É a unidade familiar – e não os indivíduos – que se torna como base para considerar o eixo dos programas dirigidos ao grupo materno-infantil e aos adolescentes. A justificativa dessa opção é desenvolvida no texto.
Mas também a natureza da oferta e distribuição de serviços sociais está contemplada na nossa especulação sobre a viabilização de programas sociais assistenciais mais eficientes do que aqueles com que se contou até agora.
O presente estudo focaliza crianças  adolescentes carentes e suas famílias e limita-se a examinar um programa de transferência de merenda que, somado a outros já existentes, poderá melhorar suas condições de vida e o acesso aos serviços educacionais e de saúde.

Os argumentos gerais

A economia da unidade familiar como parâmetro da proteção social à população pobre

Não são nem as razões ideológicas nem mesmo as sociológicas as que nos parecem mais adequadas para justificar a tomada da família como referencia de programas sociais para a pobreza.
As expressões estratégia familiar e estratégia de sobrevivência foram cunhadas nos estudos e abordagens antropológicas dos comportamentos de famílias pobres para dar conta do modo integrado como que agem, visando otimizar tanto o acesso quanto a distribuição dos recursos que  logram alcançar. Ancorados na organização e prioridades internas que, na prática, estabelecem, estes comportamentos definem, a cada momento do ciclo familiar, o lugar de cada um dos seus membros na unidade doméstica. A economia familiar ganha assim concreção, seja pelos seus aspectos imediatamente econômicos (integração de renda e de consumo), seja pela racionalidade especifica que ai se constrói e passa a presidir os esforços de acesso e distribuição a bens simbólicos e materiais.
Dimensões, composição sexo-idade, características do chefe e alterações que ocorrem durante o ciclo vital familiar são, na opinião desses autores, determinações essenciais dos tipos de famílias e das suas oportunidades diferenciais de serem ais ou menos pobres, de satisfazerem mais ou menos suas necessidades sociais básicas, de verem ou não aumentadas as suas chances de escaparem do circulo férreo da reprodução intergeneracional da pobreza.

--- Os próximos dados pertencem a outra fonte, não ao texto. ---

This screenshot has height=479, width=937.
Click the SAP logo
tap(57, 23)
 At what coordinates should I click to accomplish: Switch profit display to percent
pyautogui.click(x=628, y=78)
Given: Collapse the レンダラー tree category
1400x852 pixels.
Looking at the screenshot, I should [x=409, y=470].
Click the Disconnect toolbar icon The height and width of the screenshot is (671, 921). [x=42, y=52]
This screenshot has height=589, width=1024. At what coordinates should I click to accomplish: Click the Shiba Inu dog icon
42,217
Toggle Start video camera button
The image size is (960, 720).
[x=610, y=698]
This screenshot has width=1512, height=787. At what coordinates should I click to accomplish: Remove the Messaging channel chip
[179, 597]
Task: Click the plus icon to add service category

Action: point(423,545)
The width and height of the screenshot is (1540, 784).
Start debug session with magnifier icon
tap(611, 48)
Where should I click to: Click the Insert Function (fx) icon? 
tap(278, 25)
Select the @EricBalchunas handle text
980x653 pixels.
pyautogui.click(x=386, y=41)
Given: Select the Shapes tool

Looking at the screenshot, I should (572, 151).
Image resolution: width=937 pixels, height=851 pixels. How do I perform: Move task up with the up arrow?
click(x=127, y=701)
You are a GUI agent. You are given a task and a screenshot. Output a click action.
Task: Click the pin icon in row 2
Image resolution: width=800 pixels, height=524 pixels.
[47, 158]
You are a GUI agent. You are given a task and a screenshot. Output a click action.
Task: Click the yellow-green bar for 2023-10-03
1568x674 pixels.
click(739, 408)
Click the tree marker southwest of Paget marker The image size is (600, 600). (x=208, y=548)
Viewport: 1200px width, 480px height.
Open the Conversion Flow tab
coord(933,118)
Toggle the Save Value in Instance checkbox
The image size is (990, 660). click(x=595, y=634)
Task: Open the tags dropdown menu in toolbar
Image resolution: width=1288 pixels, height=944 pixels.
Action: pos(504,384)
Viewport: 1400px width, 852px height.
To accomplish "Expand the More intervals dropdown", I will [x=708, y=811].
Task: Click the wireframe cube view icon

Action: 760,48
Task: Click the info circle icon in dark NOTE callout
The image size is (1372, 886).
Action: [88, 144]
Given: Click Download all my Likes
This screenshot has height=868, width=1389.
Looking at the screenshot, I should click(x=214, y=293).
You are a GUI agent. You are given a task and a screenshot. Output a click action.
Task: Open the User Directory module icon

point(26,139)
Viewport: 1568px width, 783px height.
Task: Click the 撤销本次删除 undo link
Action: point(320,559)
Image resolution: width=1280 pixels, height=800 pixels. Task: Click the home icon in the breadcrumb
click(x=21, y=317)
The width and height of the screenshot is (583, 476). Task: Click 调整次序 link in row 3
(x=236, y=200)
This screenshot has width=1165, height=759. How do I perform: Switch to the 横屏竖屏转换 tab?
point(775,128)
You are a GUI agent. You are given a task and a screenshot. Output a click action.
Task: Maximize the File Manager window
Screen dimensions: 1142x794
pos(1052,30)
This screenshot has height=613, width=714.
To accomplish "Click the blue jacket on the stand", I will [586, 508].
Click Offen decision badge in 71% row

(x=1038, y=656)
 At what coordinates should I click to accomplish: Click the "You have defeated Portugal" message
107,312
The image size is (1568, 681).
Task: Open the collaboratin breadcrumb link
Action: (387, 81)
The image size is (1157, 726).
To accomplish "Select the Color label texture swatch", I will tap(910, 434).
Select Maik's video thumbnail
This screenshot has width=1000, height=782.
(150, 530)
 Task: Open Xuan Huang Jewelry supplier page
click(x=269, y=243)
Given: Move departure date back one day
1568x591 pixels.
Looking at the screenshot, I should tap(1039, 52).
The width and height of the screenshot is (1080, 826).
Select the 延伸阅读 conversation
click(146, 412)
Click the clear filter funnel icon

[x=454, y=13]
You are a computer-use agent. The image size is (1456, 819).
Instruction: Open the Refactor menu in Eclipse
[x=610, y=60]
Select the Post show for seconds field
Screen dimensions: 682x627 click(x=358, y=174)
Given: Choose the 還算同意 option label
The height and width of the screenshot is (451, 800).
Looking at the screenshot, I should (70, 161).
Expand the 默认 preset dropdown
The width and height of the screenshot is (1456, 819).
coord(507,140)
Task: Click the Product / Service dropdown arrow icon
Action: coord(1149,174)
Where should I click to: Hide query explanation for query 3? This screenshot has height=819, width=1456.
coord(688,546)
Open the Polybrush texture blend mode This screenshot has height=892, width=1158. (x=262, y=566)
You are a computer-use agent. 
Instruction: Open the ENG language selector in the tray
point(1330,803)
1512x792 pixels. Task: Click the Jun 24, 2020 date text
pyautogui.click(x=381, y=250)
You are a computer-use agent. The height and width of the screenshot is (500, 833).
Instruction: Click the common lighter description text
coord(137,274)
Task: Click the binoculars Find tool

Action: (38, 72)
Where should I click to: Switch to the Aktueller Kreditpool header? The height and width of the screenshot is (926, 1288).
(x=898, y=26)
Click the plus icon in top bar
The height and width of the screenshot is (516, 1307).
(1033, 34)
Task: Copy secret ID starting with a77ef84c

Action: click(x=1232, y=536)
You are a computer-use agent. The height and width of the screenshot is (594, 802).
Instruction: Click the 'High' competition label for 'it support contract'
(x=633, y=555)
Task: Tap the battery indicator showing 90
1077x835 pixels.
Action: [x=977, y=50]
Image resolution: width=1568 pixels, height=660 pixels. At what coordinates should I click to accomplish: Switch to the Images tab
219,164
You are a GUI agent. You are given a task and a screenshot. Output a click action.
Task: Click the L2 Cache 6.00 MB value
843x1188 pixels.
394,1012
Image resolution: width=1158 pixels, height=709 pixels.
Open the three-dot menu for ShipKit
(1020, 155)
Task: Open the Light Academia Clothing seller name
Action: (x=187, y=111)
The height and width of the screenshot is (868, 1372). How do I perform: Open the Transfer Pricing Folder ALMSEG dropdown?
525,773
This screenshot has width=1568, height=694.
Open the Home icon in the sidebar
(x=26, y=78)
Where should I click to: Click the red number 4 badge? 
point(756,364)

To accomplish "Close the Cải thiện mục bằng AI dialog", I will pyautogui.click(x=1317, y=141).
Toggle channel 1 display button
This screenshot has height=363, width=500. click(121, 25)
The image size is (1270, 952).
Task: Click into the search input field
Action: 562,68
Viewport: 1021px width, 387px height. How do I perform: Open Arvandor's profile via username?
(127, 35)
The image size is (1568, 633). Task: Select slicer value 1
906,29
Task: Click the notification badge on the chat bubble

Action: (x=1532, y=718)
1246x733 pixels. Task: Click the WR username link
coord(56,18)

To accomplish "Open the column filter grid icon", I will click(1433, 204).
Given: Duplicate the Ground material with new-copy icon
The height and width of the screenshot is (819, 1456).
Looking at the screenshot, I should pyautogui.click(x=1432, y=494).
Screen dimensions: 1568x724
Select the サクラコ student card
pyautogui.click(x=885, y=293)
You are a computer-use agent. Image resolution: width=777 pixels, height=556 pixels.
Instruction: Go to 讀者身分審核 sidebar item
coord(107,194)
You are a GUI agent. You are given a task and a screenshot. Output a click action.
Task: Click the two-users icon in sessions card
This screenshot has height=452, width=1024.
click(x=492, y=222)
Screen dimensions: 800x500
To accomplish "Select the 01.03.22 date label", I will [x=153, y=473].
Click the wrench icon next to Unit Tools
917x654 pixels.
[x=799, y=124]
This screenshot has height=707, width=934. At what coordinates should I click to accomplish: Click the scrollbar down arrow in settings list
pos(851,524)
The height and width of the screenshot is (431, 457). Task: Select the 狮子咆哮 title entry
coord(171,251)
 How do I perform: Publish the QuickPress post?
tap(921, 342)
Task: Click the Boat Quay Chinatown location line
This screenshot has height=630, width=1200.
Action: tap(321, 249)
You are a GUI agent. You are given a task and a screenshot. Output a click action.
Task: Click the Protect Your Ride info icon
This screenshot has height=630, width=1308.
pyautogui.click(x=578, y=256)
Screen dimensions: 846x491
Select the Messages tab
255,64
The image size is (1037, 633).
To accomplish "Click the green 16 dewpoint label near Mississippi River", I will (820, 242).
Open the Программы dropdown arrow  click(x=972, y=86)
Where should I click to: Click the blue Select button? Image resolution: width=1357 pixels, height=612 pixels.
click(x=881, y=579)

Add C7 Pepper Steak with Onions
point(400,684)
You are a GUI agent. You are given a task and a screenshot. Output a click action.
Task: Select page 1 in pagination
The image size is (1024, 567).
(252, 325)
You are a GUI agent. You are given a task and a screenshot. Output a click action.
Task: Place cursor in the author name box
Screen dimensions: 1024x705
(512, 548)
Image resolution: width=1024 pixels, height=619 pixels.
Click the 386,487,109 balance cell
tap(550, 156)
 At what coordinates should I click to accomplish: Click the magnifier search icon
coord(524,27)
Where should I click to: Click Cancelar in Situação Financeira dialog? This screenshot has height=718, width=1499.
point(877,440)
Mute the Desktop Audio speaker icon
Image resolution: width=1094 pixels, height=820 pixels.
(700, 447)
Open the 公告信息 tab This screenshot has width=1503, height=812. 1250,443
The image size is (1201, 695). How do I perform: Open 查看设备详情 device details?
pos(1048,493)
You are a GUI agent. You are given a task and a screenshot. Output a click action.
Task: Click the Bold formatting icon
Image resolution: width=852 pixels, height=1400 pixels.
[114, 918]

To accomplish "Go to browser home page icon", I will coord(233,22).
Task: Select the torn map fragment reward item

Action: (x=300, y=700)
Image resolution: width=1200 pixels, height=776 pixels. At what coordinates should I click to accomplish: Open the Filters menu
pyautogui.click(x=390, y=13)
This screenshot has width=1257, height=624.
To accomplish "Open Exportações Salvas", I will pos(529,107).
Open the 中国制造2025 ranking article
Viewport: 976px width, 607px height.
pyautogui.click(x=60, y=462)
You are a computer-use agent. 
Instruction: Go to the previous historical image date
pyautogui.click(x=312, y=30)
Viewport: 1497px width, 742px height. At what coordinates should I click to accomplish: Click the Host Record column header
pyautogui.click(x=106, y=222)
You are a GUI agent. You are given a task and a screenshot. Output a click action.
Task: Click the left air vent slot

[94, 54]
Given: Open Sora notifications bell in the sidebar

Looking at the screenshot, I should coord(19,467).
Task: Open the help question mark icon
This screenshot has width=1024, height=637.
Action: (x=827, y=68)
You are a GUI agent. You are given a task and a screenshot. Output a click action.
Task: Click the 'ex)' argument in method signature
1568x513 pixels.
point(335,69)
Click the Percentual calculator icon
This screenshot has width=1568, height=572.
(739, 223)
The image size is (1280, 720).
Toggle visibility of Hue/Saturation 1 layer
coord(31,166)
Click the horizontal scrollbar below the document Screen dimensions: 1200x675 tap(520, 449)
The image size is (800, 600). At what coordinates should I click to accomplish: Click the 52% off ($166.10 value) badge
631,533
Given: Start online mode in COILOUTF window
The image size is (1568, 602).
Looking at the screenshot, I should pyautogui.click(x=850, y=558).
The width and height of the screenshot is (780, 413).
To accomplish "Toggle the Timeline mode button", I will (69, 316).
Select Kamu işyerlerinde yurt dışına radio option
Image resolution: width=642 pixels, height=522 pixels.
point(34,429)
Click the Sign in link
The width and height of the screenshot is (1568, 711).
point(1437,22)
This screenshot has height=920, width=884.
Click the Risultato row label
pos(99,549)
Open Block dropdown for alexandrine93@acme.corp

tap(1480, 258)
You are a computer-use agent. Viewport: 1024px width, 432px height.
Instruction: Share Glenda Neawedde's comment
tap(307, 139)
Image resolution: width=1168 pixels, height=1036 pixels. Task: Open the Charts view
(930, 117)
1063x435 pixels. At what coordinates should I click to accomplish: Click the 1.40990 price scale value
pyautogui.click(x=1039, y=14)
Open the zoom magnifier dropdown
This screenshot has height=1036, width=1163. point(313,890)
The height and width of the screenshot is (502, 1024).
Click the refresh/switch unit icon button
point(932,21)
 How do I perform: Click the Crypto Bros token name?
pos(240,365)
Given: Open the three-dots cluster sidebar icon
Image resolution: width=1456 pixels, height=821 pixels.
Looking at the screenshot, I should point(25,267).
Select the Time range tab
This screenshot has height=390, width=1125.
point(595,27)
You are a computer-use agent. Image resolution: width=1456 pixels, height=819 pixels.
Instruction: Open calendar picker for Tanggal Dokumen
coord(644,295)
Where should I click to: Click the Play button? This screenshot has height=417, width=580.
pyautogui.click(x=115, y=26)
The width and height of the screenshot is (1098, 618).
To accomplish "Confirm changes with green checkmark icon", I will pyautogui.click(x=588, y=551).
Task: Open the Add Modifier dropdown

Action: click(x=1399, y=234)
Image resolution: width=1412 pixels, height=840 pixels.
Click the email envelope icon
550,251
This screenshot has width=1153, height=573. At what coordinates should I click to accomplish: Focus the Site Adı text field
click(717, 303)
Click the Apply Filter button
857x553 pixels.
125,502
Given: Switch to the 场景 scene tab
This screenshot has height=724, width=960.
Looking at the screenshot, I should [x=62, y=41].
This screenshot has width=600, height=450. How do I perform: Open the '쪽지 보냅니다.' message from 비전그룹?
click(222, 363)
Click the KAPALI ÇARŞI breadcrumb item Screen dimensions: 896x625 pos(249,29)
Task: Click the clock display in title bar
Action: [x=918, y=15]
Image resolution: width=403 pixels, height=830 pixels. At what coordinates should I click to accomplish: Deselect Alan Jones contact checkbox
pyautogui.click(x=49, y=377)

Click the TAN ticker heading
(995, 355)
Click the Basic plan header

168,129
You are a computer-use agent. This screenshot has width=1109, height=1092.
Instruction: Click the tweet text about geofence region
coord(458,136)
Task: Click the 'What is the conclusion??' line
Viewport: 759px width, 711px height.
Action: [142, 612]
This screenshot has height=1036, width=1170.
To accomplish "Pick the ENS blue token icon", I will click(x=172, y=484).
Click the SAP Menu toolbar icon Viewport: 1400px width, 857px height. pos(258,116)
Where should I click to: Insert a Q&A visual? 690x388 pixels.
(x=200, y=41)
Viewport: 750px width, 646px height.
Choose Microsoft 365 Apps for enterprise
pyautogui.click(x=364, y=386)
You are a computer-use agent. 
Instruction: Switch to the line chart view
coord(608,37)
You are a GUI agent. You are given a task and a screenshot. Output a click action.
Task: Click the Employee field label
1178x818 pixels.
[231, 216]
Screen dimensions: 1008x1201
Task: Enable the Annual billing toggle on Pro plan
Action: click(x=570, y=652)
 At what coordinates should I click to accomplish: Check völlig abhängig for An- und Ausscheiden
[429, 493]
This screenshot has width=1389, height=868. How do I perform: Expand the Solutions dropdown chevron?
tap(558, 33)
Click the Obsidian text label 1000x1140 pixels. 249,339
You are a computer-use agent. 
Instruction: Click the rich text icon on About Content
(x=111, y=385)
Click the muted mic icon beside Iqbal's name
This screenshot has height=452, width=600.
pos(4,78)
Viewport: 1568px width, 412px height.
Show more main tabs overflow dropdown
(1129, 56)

Transferências de renda x Distribuição de bens e serviços

Mas também aqueles argumentos sustentam a proposição de um programa que, quanto à sua natureza, é um programa de transferência de renda, isto é, de recursos em dinheiro, e não apenas um programa a mais de distribuição de bens e serviços.
Ora, quando consideradas as economias e estratégias familiares, principalmente das famílias pobres, ganha maior sentido a proposição deum programa de transferência de renda, ou, se se quiser, de reforço da renda familiar, alternativa mais adequada e eficaz, seja de comprada à distribuição discreta de bens e serviços, seja se confrontada com o complemento à renda individual. Afinal, as famílias, principalmente as pobres, agem como unidades de renda e consumo, como já se afirmou, e desenvolvem estratégias de maximização dos recursos de todos os seus membros, ampliando seus efeitos sobre todos. Ora, é de se esperar que um adicional sobre sua renda venha reforçar estas estratégias, operando que um adicional sobre sua renda venha reforçar estas estratégias, operando com maior eficácia na melhoria do bem-estar dos seus componentes.
Programas de renda mínima ou de renda familiar mínima não significam necessariamente a supressão de todos os programas sociais públicos nem são aqui apresentados e justificados como seus melhores substitutos. O fundamental parece ser o adicional de renda e não a sua troca por programas existentes, então, ao invés de opor formas de distribuição de rendas, está se enfatizando a importância de reforçar a renda das famílias pobres através de um programa especifico, nos moldes de muitos países, como se vera a seguir.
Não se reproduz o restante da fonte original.